Dispersion is a way to characterize the shape of the distributions of returns. Here, we measure dispersion using the upper and lower quartiles (25th and 75th percentile) compared to the median, as an indication of how much funds selection matters contra strategy selection. In the charts below, 50% of the funds should be within the shaded area. If the distribution is skewed, that means that the losing funds lost or that the winning funds gained more than the median fund. This is not adjusted for volatility but rather based on the whole sample in the NilssonHedge hedge fund database.

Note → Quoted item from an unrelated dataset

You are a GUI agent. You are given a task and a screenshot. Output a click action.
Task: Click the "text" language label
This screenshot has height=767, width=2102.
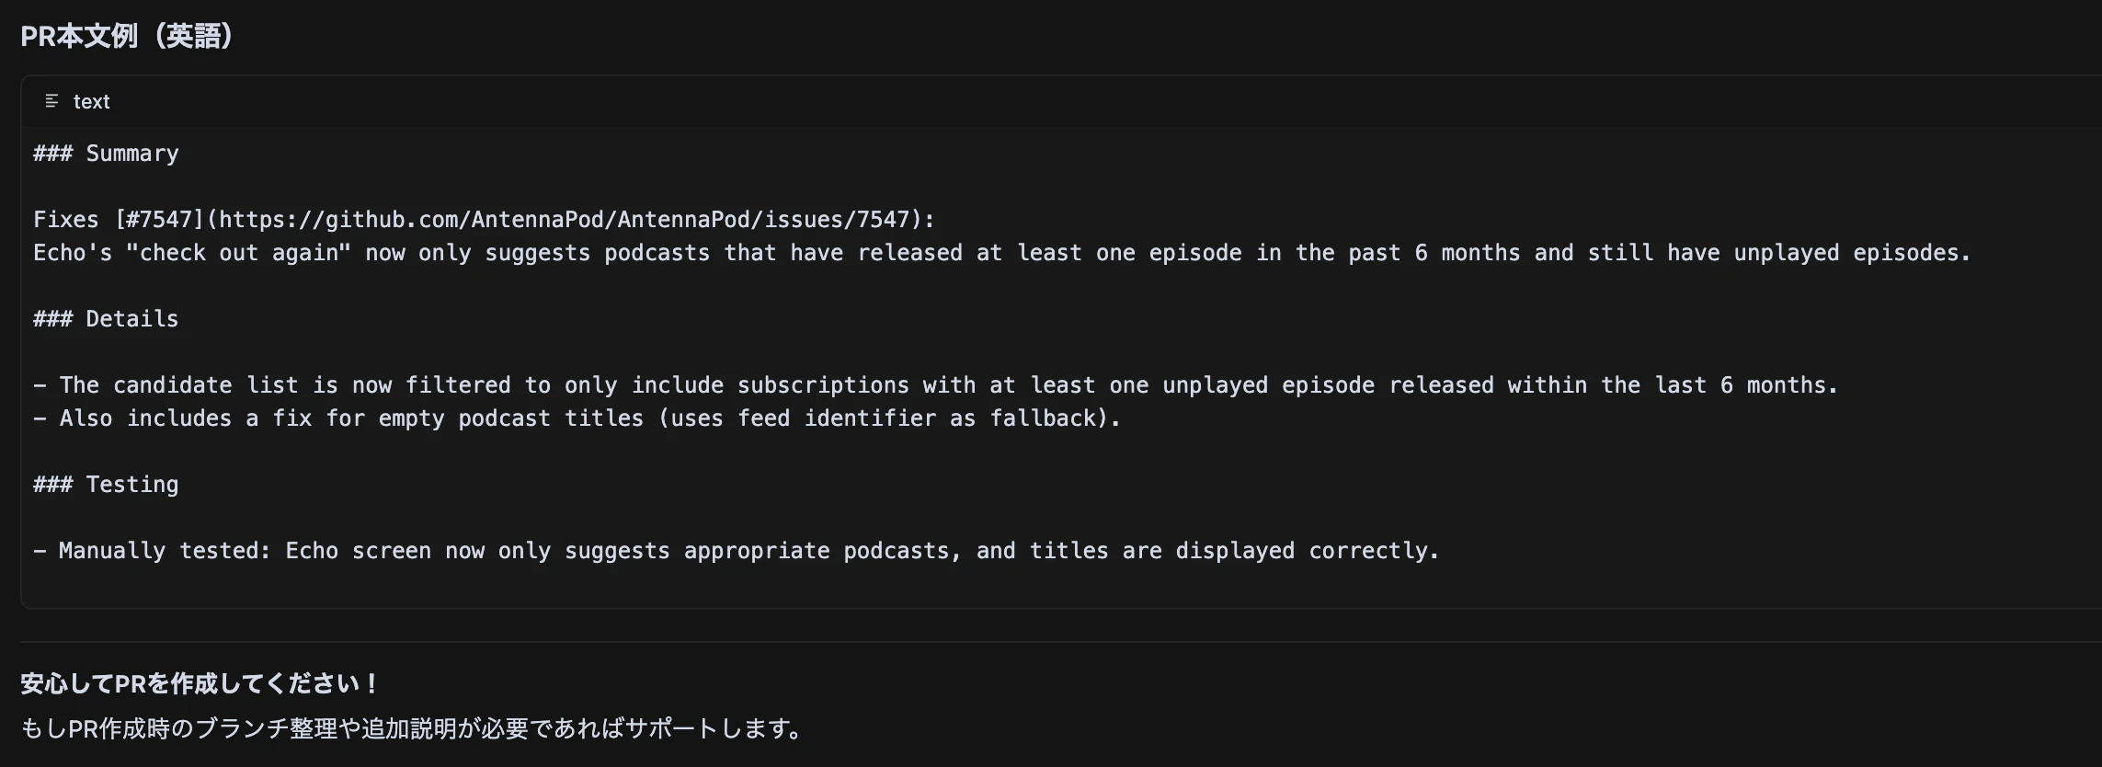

If the dispersion is persistently high, Fund selection is key to generating above-average returns, when it is low, strategy selection typically matters more (e.g. Market Neutral, and Risk Premia). Variability in dispersion indicates episodic events for the strategy (e.g. Fixed Income, Event-Driven). If the fund returns are volatile but dispersion is comparatively tight, this may indicate a persistent beta (e.g. Long/Short Equity strategies).
For strategies exposed to a variety of spreads (credit, liquidity, merger arbitrage, etc.) we note that dispersion increases across the board, where the outliers are typical to the downside. The latter is evident for Event-Driven, Fixed Income, and Risk Premia strategies that seem to suffer sharp losses and strong gains at approximately the same time, indicating a high degree of exposure to similar underlying strategy determinants. For strategies that strive to hedge out common exposure, we note that the dispersion is relatively uniform over time (i.e. Market Neutral).
To illustrate how important Fund Selection is in certain asset classes, we also calculate the Year-To-Date and the three Year-To-Date results. These charts are impacted by backfill biases but serve as a good indicator if a particular (surviving) fund has done a good job or not. We measure the cumulative performance for all funds in the database, and calculate the medain, upper, and lower quartile performance for each date.
These charts are updated continuously and all statistics reflect monthly data and time horizons.
As the CTA universe is diverse, in terms of underlying strategies, we present a deeper dive into the dispersion statistics. Here we have calculated this for each sub-strategy. The year-to-date and month-to-date, show the managers that have updated returns for the month. The content will dynamically change over the month.
To aid the reader in interpreting the charts, we publish four typical situations. We typically learn more from manager behavior during stressed markets rather than during calm periods. We note that CTAs had large variability of returns and for you to earn some degree of Crisis Alpha during the Covid meltdown in 2020, but manager selection was key to extracting that premium. The positively skewed distribution during the period meant that a correct pick more than offset an incorrect pick.
For Event-Driven managers, we note that a strong selloff followed by an almost similar-sized recovery of returns indicates that the managers did not change positions significantly. Market Neutral managers are the strategy with the lowest dispersion and have thus managed to hedge market risk successfully. For the most volatile group of managers, the Crypto Strategies, there is a high dispersion, but most managers gain when the average manager had a positive month and vice versa. This would indicate a relatively strong beta component (e.g. exposure to BTC).